Without passing on whether the Town properly exercised its powers of supersession, the Court finds that the Town Board acted without authority in denying petitioner's application for area variances, and may have acted without authority in reviewing petitioner's application for a special use permit. As noted, although a letter from the Town's Planning Department indicates that petitioner's site plans were first received by the Town on July 31, 2003, a prior letter from the Planning Department indicates that the Planning Department had already completed its review of the site plans by June 4, 2003 (see footnote 2, supra). The effective date of Local Law 20-2003, which added the new Article IVA of the Town Code conferring the Town Board's authority, was July 31, 2003. Thus, it is unclear on this record whether petitioner's application was submitted before or after the grant or reservation by enactment of such powers to the Town Board.

Assuming, arguendo, that the application was first received on July 31, 2003 and Article IVA was in effect, Town Code § 85-31.3 (A) (2) therein authorized the Town Board to hear and issue, upon appeal, area variances relative to, among other things, commercial applications seeking greater than fifty-percent (50%) relief from the dimensional requirements of the Town Code, as well as any area variance sought in connection with the issuance of a special use permit (Town Code § 85-31.4 [A] [2] [a] and [b]).

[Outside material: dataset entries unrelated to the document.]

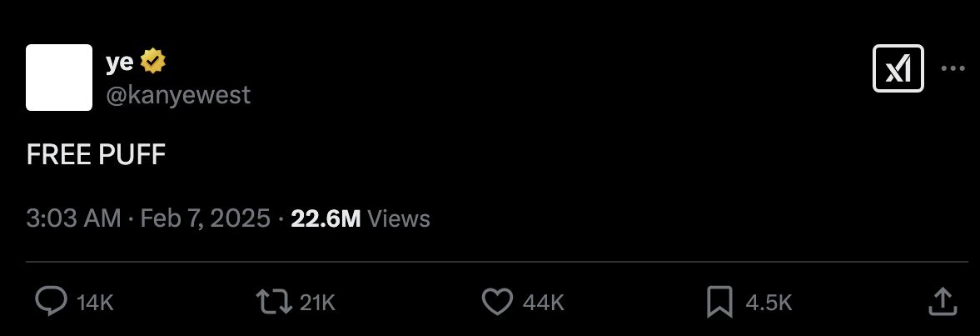The height and width of the screenshot is (336, 980).
Task: Repost the tweet using the arrows icon
Action: [275, 302]
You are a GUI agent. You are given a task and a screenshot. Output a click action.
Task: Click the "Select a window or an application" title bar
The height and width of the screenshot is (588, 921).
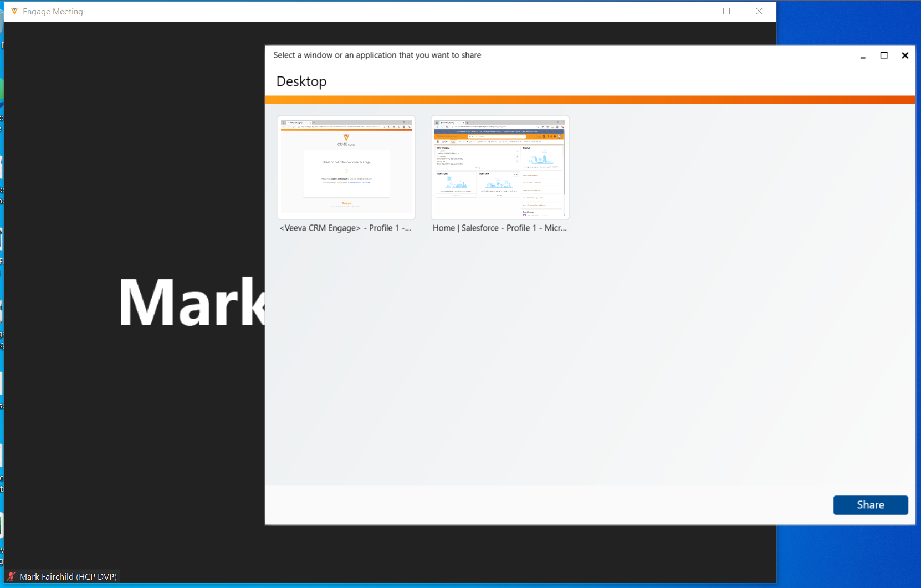click(377, 55)
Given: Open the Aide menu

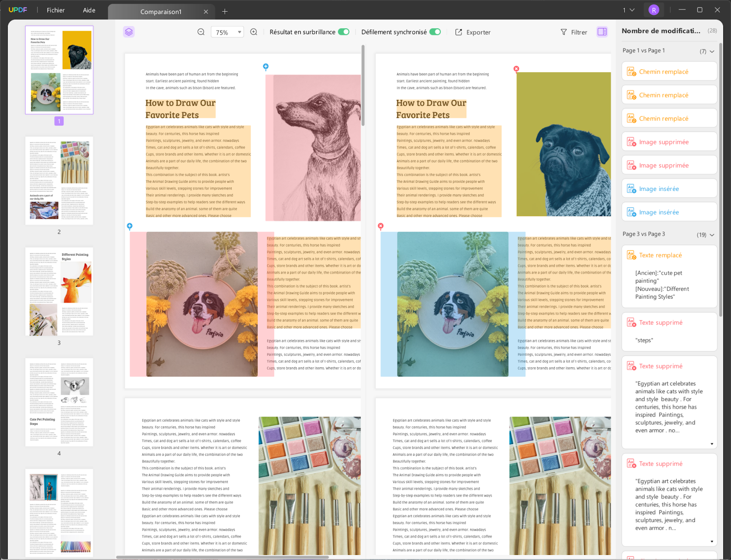Looking at the screenshot, I should coord(89,10).
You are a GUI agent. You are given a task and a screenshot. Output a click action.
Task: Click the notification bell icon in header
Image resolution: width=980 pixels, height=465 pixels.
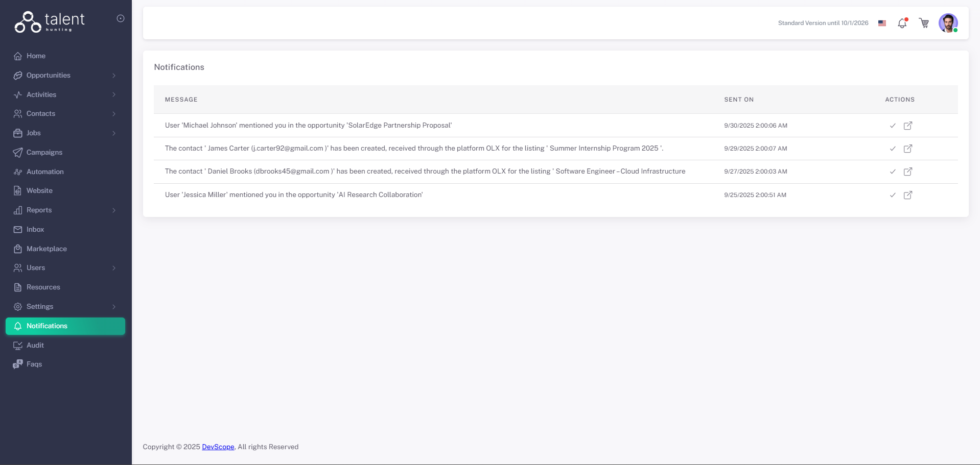tap(902, 23)
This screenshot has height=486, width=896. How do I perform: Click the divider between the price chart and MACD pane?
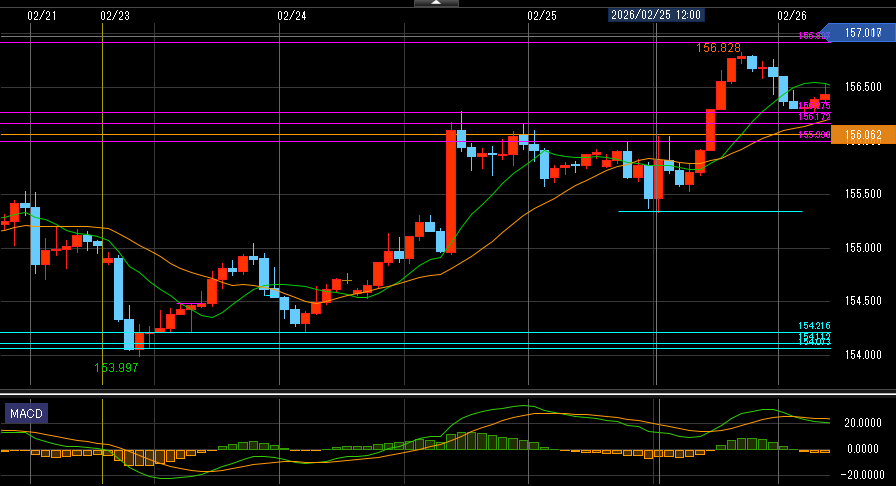click(448, 391)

Although Local Law 3-2007 thereafter amended Article IVA of the Town Code by, among other things, eliminating the phrase "on appeal" and adding a clause providing that "[a]n application requesting a use variance, or area variance, shall be addressed to the Town Board," such Local Law was effective February 21, 2007, after the record was closed on petitioner's application at the end of the public hearing on January 30, 2007. As discussed, the Town Board rendered its denial thereafter by Resolution dated May 1, 2007.

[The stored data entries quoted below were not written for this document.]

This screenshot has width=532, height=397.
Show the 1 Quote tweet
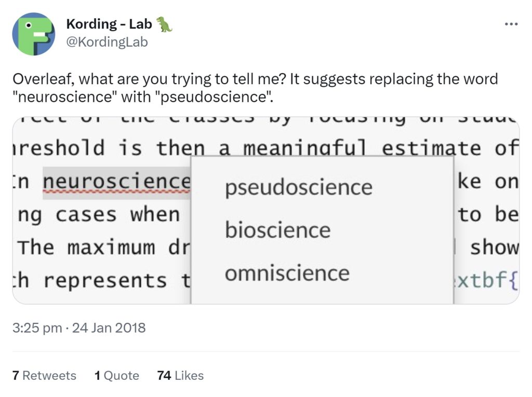pos(117,375)
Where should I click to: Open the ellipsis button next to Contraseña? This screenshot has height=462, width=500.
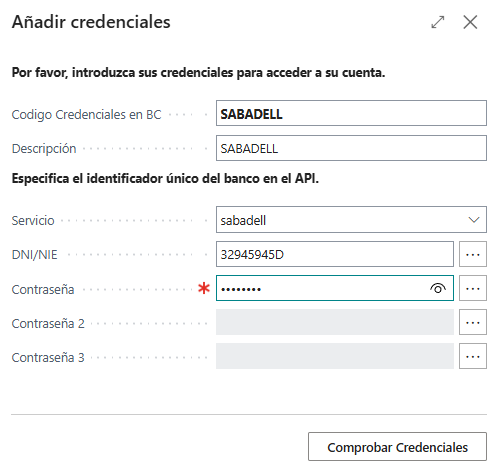tap(473, 288)
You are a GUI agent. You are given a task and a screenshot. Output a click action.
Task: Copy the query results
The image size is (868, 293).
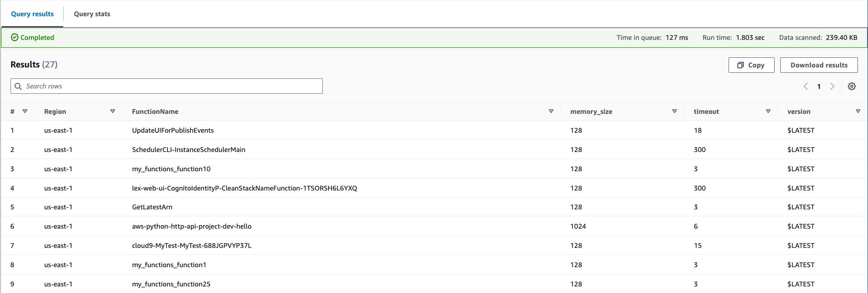click(x=751, y=65)
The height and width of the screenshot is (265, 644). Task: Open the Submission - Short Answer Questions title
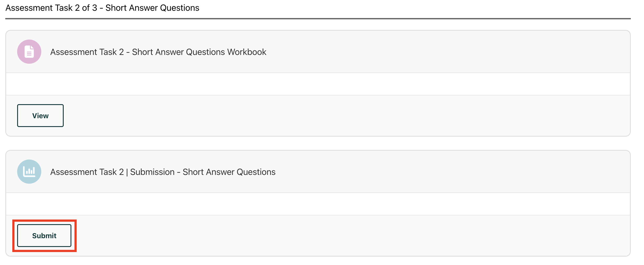point(163,172)
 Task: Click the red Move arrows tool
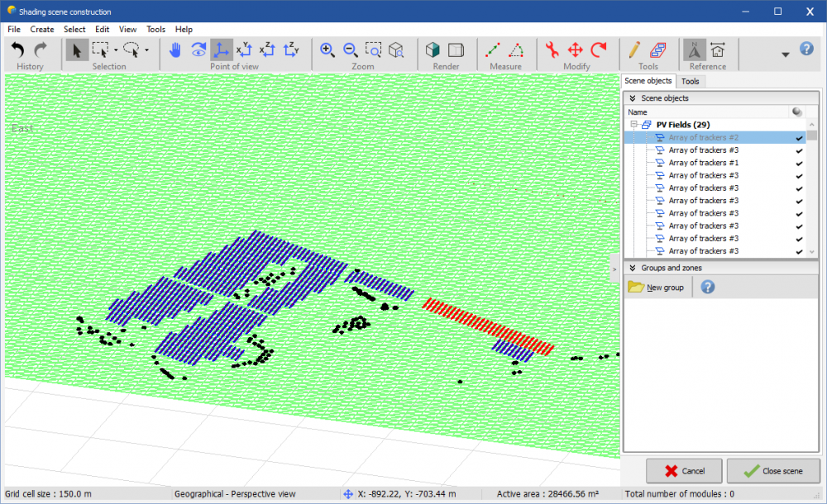click(576, 50)
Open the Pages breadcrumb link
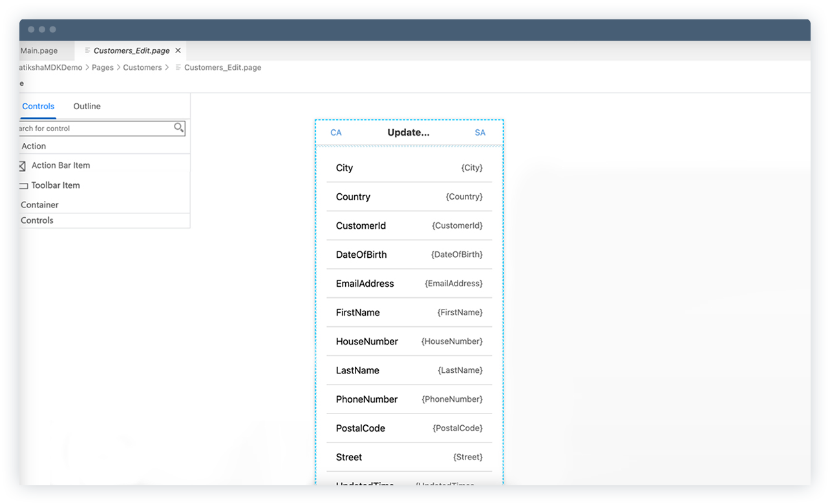This screenshot has height=504, width=830. [102, 67]
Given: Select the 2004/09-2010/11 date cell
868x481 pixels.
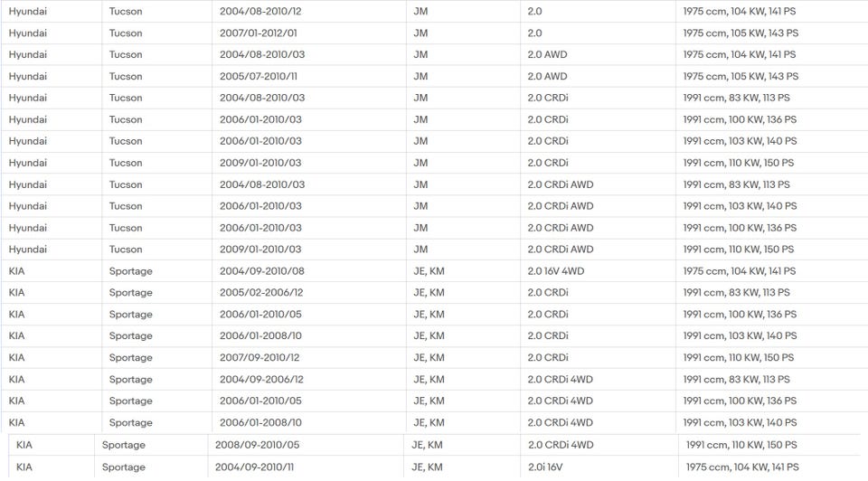Looking at the screenshot, I should pyautogui.click(x=256, y=467).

There is no indication in this record that another administrative body, i.e., the Planning Board, denied petitioner's application for area variances in the first instance, and that such denial was then appealed to the Town Board. Pursuant to the version of the Town Code in effect between July 31, 2003 and February 21, 2007, the Town Board had the authority to review special use permit applications, but only had the authority to hear and issue use and area variances upon appeal. Moreover, there is no indication that petitioner was given the opportunity to appeal the Town Board's denial to the Zoning Board of Appeals (see Town Law § 267-b). As discussed hereinabove, the Town Board recently transferred the authority to hear and determine area and use variances to the Zoning Board of Appeals (see footnote 3, supra). From a review of the transcript of the public hearing as well as the text of the Resolution, it appears that the Town Board based its denial in large part on the "significant" variances requested by petitioner.

In view of the foregoing, petitioner's application is GRANTED to the extent that the Resolution of denial of the Town Board, dated May 1, 2007, is hereby annulled and vacated. The Court finds that based upon the numerous amendments to the Town Code during the subject time period, the Town Board either proceeded without authority or in excess of the authority conferred upon it by the Town Code in effect at the time, and in violation of the procedure set forth in New York State Town Law (see CPLR 7803 [2], [3]; see e.g. Matter of Ashley Homes of L.I., Inc. v O'Dea, 51 AD3d 911 [2d Dept 2008]; Thurman v Holahan, 123 AD2d 687 [2d Dept 1986]; Matter of Deon v Town of Brookhaven, 12 Misc 3d 1196[A] [Sup Ct, Suffolk County 2006]; National Ass'n of People with Disabilities v DiPalma, 165 Misc 2d 912 [Sup Ct, Monroe County 1995]).

The foregoing constitutes the decision and Order of the Court.